Information supplied =
Segment Open

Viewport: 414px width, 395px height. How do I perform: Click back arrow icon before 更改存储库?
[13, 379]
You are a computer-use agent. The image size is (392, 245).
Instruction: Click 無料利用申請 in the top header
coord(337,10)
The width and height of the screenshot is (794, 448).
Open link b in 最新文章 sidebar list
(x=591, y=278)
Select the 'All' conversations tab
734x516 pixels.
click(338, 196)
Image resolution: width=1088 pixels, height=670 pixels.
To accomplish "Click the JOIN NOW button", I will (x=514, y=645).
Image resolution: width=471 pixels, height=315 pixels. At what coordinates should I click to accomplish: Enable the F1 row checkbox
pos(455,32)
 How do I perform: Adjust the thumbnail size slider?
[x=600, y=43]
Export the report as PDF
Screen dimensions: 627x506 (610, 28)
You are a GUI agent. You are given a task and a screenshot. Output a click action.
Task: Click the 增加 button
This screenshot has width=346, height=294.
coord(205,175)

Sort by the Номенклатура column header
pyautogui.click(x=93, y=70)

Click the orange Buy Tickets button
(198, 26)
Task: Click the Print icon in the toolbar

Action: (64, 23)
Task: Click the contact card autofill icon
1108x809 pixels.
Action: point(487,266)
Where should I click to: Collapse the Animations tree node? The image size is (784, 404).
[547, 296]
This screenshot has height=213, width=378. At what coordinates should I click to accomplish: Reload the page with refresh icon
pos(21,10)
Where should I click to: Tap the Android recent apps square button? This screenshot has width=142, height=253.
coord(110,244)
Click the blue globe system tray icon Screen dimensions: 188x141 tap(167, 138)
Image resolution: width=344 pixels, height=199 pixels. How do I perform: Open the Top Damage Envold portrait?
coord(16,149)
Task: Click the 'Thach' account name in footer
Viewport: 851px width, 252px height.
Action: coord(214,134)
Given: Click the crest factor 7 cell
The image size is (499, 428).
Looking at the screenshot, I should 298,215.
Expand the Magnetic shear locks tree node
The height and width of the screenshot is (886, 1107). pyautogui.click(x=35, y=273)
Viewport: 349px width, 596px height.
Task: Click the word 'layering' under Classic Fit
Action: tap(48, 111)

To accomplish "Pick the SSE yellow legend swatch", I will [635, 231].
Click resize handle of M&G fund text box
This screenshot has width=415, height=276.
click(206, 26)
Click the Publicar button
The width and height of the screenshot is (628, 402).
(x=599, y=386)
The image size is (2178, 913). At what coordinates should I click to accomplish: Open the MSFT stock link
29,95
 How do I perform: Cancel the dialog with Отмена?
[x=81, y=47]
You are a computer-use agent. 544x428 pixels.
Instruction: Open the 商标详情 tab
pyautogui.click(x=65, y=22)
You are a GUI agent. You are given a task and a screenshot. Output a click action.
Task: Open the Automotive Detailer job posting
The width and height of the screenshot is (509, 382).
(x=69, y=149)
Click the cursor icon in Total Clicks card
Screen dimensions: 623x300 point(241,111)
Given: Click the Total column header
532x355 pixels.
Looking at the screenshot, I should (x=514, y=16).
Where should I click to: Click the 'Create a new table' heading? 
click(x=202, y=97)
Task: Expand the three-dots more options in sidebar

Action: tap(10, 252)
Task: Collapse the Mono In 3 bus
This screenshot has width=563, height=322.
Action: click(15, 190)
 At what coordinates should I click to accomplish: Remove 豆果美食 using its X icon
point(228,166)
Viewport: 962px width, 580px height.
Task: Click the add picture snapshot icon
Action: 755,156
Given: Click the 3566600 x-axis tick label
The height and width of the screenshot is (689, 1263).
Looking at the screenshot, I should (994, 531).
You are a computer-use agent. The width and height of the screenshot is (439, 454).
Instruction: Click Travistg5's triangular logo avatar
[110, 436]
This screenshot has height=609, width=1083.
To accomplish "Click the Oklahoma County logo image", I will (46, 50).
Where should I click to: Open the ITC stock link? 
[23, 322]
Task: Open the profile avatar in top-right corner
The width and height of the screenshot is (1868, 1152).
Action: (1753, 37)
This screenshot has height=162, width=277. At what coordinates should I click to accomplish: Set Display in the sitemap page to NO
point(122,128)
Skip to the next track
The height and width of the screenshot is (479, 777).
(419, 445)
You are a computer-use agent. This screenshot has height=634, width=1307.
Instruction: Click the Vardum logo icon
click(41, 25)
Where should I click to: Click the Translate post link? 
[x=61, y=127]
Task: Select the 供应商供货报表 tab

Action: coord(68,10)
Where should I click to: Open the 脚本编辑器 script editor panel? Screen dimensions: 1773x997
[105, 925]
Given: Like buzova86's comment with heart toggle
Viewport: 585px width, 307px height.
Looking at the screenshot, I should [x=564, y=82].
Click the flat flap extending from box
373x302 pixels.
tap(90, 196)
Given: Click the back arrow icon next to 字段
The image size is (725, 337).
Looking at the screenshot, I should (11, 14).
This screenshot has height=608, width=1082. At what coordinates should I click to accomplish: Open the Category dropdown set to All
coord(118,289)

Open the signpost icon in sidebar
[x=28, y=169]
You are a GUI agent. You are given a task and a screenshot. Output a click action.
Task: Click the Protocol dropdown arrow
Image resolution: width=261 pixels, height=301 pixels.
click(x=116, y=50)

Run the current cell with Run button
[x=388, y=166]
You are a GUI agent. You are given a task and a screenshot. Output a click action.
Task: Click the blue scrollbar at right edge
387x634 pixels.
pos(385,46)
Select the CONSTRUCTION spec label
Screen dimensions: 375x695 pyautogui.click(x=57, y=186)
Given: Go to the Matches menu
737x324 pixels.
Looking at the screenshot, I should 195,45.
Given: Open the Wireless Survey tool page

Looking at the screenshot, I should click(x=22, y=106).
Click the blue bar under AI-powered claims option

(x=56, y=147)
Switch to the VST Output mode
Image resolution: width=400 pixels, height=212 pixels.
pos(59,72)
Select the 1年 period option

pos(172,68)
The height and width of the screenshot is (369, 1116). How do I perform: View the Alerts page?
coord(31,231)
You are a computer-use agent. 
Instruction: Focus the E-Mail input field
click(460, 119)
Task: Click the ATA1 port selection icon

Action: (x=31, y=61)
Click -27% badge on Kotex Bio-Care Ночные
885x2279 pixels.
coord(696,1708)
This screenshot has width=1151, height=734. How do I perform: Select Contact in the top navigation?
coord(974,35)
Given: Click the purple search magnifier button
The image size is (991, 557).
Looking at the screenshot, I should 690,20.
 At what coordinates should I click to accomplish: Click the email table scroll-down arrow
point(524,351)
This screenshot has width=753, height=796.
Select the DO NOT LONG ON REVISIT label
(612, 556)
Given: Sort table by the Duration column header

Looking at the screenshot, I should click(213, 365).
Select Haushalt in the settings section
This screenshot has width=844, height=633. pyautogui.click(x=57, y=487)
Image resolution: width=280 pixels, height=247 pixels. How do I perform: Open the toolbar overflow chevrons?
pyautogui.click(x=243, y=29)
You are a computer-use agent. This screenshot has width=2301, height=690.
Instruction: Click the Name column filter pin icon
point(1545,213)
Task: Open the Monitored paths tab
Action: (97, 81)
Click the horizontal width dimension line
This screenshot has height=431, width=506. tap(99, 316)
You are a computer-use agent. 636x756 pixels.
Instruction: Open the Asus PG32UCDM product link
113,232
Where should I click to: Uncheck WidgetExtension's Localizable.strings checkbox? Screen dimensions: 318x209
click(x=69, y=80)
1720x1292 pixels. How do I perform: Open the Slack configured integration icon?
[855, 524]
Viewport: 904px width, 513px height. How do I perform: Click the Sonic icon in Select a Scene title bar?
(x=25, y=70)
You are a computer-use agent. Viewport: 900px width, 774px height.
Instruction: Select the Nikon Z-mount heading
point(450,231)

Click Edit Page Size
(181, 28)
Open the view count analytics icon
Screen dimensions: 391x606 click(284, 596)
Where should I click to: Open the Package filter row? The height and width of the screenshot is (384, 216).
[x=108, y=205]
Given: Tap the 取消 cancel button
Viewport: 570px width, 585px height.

Segment Closed

What is expected = Copy out all lines above holding "computer".

Output for this exercise =
You are a computer-use agent. The image size is (392, 245).
You are a computer-use agent. 544x428 pixels.
You are a computer-use agent. The width and height of the screenshot is (439, 454).
You are a computer-use agent. This screenshot has height=634, width=1307.
You are a computer-use agent. 
You are a computer-use agent. This screenshot has width=2301, height=690.
You are a computer-use agent. 636x756 pixels.
You are a computer-use agent. Viewport: 900px width, 774px height.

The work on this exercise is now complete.